Using the entries that follow, write out the line containing "Switch to the Trades tab", the line containing "Task: Collapse the Payload formatters section", and every line between them, exactly and nothing else.

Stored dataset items
# # # # #

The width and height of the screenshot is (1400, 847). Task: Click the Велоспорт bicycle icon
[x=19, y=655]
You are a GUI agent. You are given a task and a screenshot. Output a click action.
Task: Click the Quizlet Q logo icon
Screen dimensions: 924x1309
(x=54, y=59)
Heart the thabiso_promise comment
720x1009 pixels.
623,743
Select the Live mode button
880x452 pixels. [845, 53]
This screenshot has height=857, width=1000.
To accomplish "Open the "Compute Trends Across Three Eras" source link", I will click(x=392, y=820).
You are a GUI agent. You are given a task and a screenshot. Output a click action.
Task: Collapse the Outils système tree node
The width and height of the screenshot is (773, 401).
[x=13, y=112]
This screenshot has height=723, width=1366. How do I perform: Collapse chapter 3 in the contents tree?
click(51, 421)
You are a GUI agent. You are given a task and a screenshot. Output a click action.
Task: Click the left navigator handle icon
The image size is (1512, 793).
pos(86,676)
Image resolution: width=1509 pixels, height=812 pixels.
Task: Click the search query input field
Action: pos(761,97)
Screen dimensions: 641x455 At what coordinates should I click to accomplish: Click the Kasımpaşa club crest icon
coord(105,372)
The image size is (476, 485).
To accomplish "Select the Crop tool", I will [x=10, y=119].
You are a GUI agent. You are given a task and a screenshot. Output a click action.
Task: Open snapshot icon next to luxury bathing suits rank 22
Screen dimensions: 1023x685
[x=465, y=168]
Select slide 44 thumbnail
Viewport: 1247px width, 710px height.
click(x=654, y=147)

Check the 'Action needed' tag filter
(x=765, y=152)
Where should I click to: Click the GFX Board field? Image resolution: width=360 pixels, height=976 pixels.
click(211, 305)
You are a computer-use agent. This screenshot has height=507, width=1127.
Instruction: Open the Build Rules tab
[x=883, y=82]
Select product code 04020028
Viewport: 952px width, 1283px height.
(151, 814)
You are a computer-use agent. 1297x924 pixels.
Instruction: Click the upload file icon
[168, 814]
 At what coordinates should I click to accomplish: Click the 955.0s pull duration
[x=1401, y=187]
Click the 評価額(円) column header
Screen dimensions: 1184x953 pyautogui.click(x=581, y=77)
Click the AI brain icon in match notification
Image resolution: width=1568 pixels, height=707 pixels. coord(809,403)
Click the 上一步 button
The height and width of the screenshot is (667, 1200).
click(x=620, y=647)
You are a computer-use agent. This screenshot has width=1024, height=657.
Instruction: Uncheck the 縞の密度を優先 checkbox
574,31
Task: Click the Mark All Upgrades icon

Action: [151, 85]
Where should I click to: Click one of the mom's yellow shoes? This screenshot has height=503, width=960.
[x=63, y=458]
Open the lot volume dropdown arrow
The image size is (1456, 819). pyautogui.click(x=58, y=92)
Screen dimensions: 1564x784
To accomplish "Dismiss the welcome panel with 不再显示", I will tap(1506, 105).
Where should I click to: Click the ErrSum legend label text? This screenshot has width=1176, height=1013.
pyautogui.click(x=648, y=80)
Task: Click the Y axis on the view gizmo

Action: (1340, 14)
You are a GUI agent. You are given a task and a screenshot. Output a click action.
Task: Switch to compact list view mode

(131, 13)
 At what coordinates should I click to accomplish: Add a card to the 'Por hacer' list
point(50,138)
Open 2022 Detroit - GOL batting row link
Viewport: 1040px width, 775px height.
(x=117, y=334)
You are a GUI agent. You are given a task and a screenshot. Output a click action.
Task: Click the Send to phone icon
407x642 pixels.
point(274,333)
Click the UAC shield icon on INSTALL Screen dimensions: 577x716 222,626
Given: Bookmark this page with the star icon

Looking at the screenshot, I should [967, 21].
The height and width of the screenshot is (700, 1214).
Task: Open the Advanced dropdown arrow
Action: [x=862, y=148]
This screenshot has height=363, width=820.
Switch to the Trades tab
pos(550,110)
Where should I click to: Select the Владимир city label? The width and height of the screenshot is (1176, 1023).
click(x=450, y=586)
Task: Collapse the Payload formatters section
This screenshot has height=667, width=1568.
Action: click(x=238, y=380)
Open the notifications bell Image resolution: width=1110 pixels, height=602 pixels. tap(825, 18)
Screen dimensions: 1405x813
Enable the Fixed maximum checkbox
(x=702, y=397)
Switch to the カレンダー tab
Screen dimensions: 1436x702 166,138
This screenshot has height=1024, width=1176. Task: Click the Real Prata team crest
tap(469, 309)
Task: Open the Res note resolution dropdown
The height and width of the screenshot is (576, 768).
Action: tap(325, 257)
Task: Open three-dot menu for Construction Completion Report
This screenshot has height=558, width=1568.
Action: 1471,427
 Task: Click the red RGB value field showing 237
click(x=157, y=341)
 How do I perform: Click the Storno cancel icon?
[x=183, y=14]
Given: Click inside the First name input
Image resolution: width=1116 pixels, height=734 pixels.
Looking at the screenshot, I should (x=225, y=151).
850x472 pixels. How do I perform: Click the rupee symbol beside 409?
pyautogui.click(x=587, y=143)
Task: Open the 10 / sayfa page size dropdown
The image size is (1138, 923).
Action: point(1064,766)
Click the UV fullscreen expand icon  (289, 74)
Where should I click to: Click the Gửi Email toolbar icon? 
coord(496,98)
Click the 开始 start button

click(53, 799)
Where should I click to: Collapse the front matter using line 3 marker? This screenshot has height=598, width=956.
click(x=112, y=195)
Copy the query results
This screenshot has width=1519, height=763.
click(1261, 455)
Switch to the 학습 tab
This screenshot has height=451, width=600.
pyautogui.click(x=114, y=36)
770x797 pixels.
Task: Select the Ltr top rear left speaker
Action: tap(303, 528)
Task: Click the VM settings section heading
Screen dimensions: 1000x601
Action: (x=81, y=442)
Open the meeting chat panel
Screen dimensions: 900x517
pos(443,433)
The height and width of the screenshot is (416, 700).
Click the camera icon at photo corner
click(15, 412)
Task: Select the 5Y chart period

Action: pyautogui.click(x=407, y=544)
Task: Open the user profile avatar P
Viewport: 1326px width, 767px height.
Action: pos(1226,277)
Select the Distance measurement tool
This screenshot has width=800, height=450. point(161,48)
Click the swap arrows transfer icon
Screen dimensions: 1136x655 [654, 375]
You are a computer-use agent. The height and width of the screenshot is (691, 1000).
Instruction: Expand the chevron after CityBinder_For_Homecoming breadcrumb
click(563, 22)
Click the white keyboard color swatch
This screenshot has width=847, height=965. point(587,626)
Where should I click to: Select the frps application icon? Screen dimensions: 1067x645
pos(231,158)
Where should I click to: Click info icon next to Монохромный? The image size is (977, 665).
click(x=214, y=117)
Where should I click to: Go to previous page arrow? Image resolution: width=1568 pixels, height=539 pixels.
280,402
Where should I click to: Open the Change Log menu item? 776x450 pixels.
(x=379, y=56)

# # # # #

_RESULT_
Switch to the Trades tab
pos(550,110)
Where should I click to: Select the Владимир city label? The width and height of the screenshot is (1176, 1023).
click(x=450, y=586)
Task: Collapse the Payload formatters section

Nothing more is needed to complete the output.